XenPower Uptime/Redudancy

iaTa · March 2014

For the last day or so I've had a major issue with our XenPower Dallas server. Salvatore replied to my ticket to say that the issue was regarding one of the upstreams which wasn't announcing their prefix correctly so some traffic was getting dropped.

I thanked Salvatore for fixing the problem but I also mentioned that I was quite concerned that it took over 24 hours to fix the problem and asked why it took so long to fix.

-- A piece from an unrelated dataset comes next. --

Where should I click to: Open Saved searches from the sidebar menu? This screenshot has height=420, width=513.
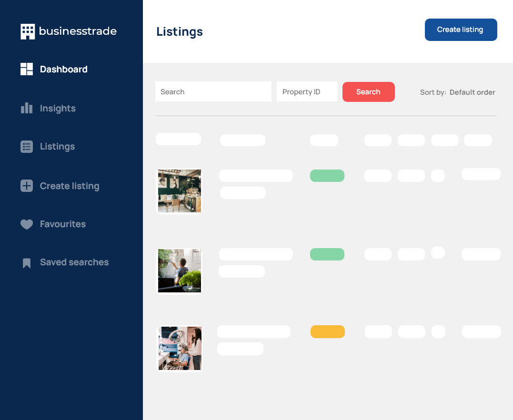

This is the reply I received from another member of support regarding my concerns:

If you are a business where uptime is very important, I suggest you switch to a redundant setup like www.iwstack.com. Our budget brands such as XenPower and OVerZold do not benefit from the same level of uptime and network redundancy.
XenPower is thought to be a budget brand offering a lot of resources at a low price, however it does not compare well with a business grade cloud with a lot of extra features and HA/fail-over. For a business, the small price difference of a couple of dollars should be totally irrelevant.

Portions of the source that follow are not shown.